Real average hourly earnings increased 0.2 percent, seasonally adjusted, from May 2022 to May 2023, the BLS reported separately today. The change in real average hourly earnings combined with a decrease of 0.9 percent in the average workweek resulted in a 0.7 percent decrease in real average weekly earnings over this period.
Inflation’s slowdown is positive news for many, although employees—among all earners—are still feeling the effects.
Several recent studies indicate that not only is financial stress on the rise among all workers, but high-income employees are feeling less confident about their financial situations than they were a year ago, when inflation hit a four-decade high.

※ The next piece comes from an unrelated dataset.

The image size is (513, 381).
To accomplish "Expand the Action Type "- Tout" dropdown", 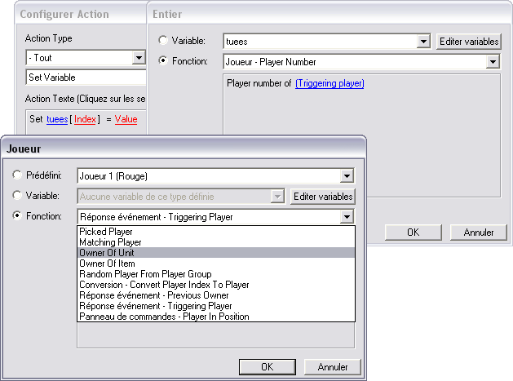I will (139, 58).
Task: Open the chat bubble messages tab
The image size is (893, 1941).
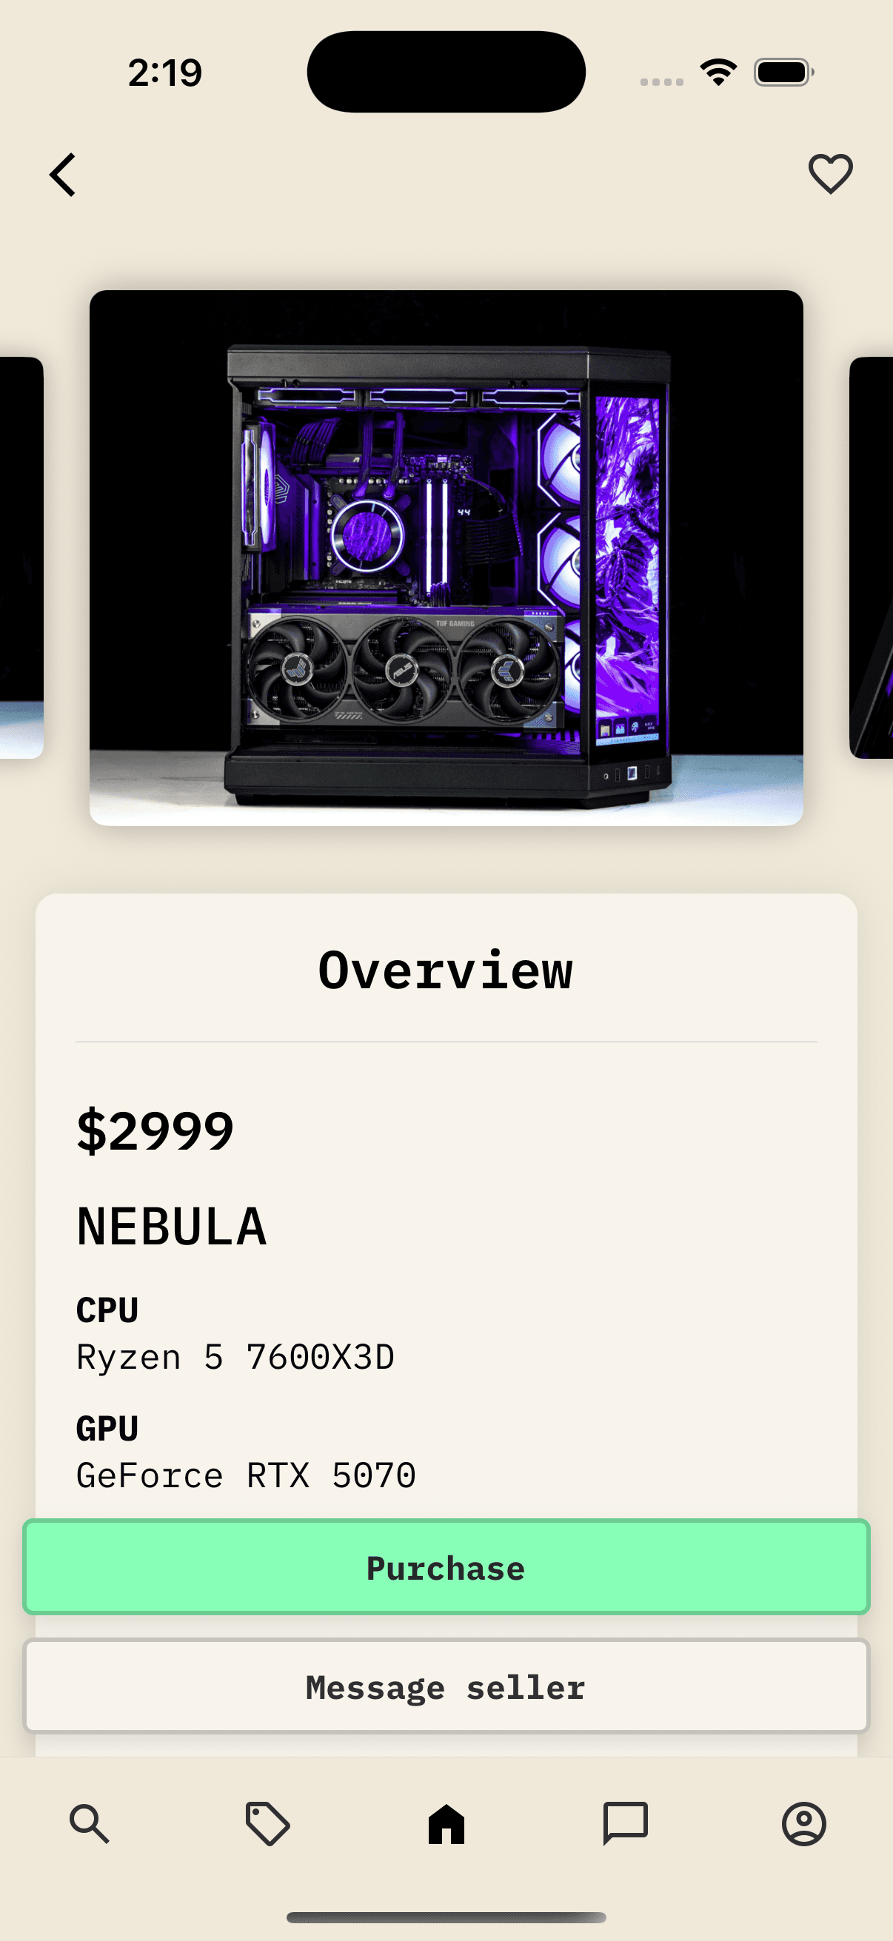Action: point(625,1824)
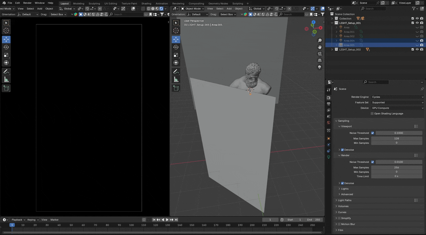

Households earning more than $100,000 per year saw the biggest drop in financial well-being compared with a year ago, according to a poll by Morning Consult released last month. While scores dropped from 2022 to 2023 among all U.S. adults polled, the scores among those making six figures dropped 2.45 percentage points to 57.07 from 59.52 a year earlier. Comparatively, year-over-year financial well-being scores for those making between $50,000 and $99,000 dipped 0.59 points, from 51.90 in 2022 to 51.31 in 2023, while scores for those making under $50,000 dropped 0.86 points, from 46.24 in 2022 to 45.38 in 2023.
“Every employee’s dollar does not go as far today,” Charles Lattimer, chief health and wellness officer at FinFit, a Virginia Beach, Va.-based financial wellness firm, recently told SHRM Online. “Financial instability and stress is ubiquitous across demographics.”